### Selected text:
==============================

By CHRIS MONCRIEFFof the Press Association THE surprising thing about firebrand Clare Short's resignation is that her departure from the Cabinet did not happen much earlier.

By CHRIS MONCRIEFF

of the Press Association

THE surprising thing about firebrand Clare Short's resignation is that her departure from the Cabinet did not happen much earlier.

Ms Short seems to have lived a charmed life as Secretary for International Development, first by describing the Prime Minister as "reckless" and then by missing a key vote last week on the contentious issue of foundation hospitals.

It looked as though she was almost begging to be sacked.

Those who have watched her progress are still astonished that such a volatile person, who seems incapable of responding other than publicly and noisily when things happen of which she disapproves, has lasted for so long in the top echelons of Government.

Her reputation as what someone once described as "a serial resigner" was made when she served under Neil Kinnock as Leader of the Opposition.

Clare Short stands out among the present generation of politicians as a person who speaks her mind bluntly and without the slightest fear of the personal consequences to herself.

==============================

### Problem A:
From the article on Clare Short's resignation, print the passage that begins at the words "Her reputation as" and stops after the words "consequences to herself.".
### Problem B:
According to the article on Clare Short's resignation, who was Leader of the Opposition when Short earned her reputation as "a serial resigner"?

### Data supplied:
==============================

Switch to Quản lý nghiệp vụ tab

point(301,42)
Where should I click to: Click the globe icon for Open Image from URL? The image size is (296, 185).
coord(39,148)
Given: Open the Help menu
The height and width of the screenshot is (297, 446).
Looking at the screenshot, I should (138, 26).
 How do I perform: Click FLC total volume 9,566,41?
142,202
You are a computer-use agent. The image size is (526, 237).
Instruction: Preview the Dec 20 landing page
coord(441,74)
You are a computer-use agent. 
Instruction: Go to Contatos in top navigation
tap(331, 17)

==============================

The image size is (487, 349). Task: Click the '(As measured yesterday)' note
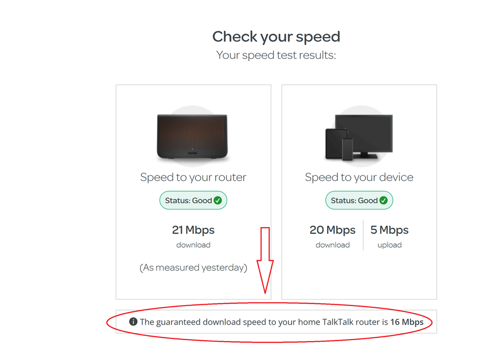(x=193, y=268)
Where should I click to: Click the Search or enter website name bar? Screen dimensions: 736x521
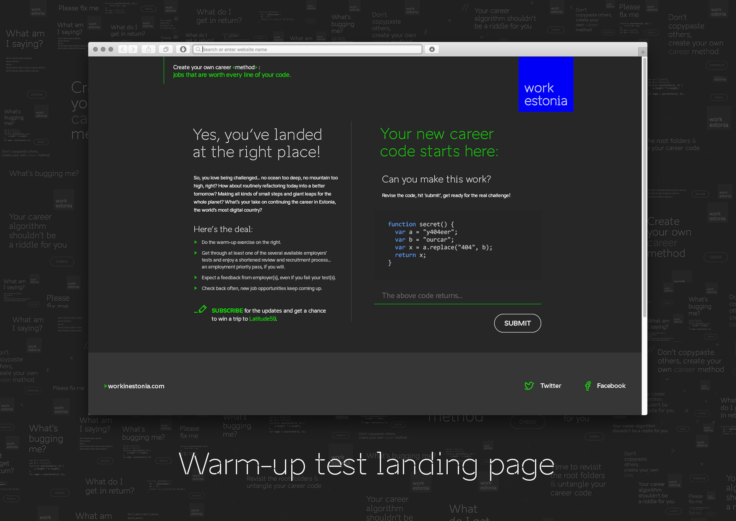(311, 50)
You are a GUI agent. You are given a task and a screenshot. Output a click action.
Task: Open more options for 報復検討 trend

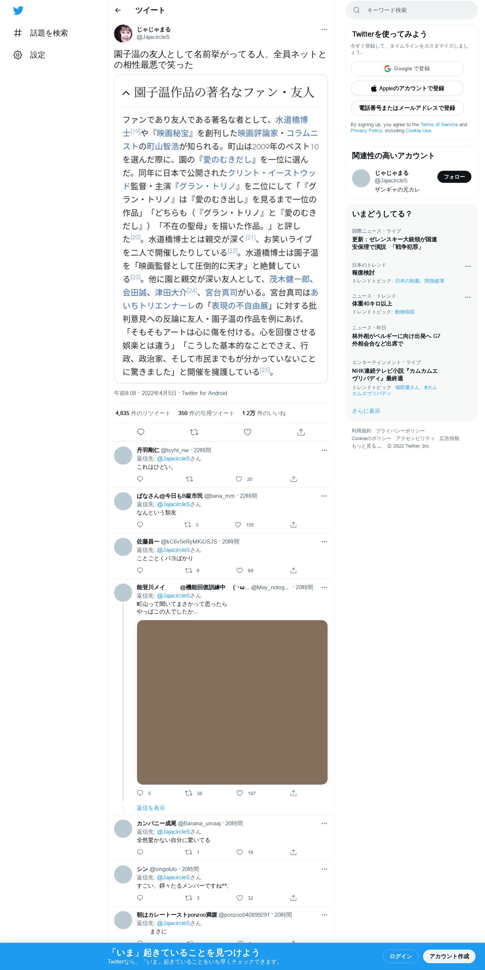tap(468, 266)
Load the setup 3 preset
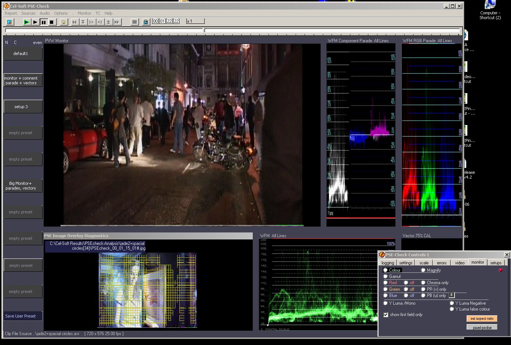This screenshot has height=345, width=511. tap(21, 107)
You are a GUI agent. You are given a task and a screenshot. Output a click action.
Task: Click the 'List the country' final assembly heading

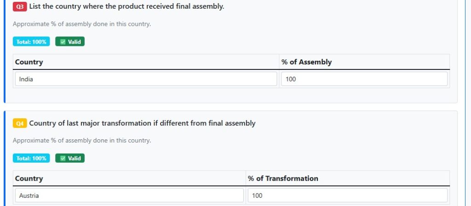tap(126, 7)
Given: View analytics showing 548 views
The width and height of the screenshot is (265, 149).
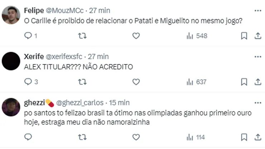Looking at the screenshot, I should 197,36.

==============================

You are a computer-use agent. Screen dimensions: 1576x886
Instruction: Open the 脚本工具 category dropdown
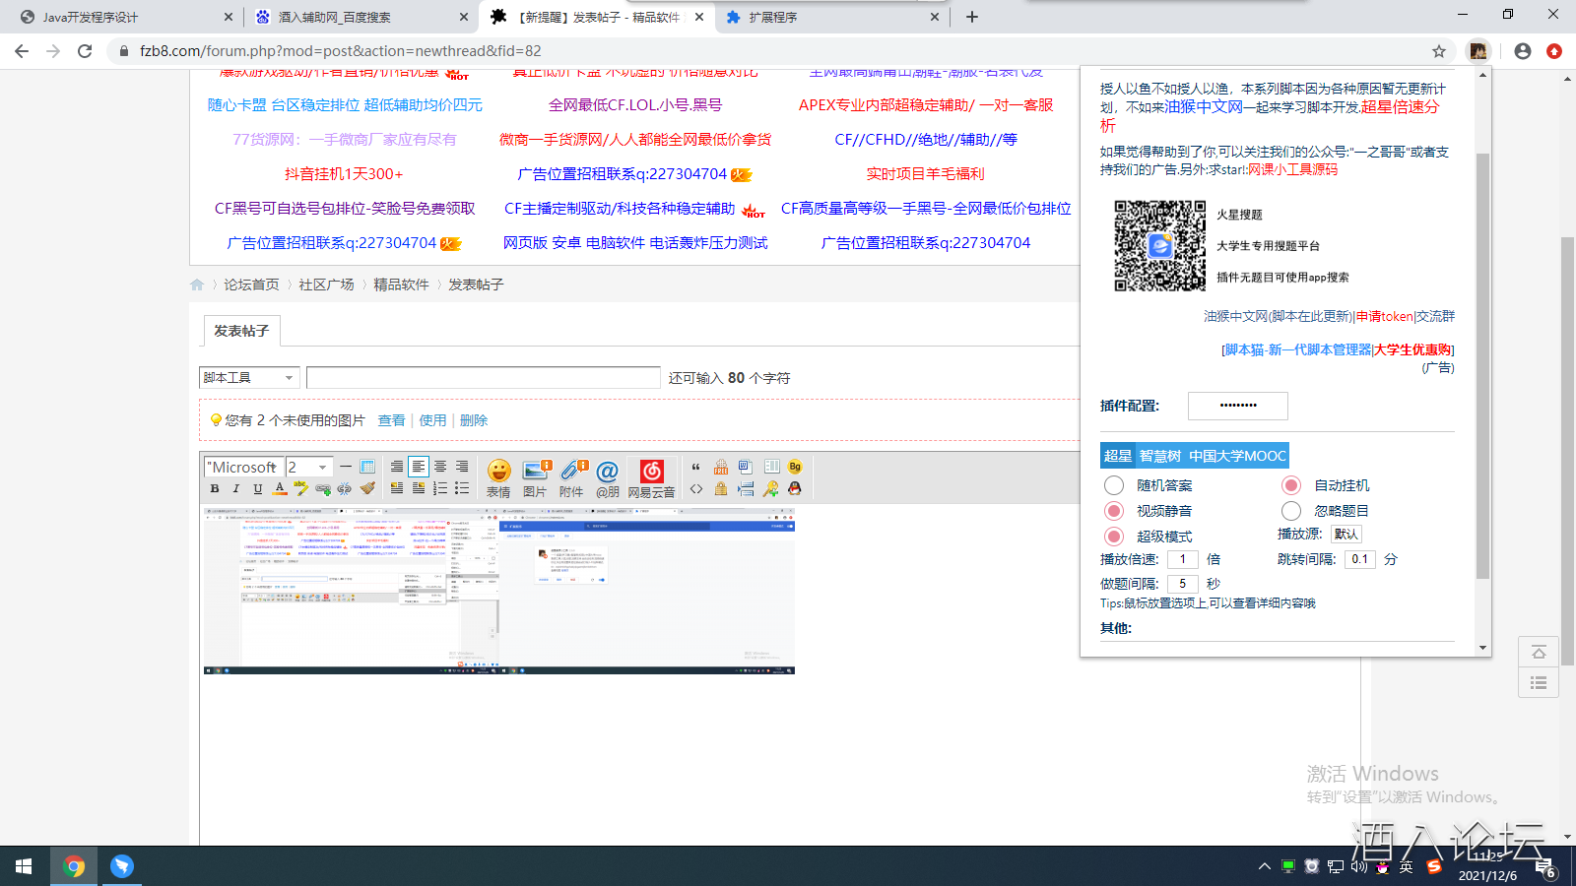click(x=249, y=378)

==============================

### Solution A:
Her reputation as what someone once described as "a serial resigner" was made when she served under Neil Kinnock as Leader of the Opposition.

Clare Short stands out among the present generation of politicians as a person who speaks her mind bluntly and without the slightest fear of the personal consequences to herself.

### Solution B:
Neil Kinnock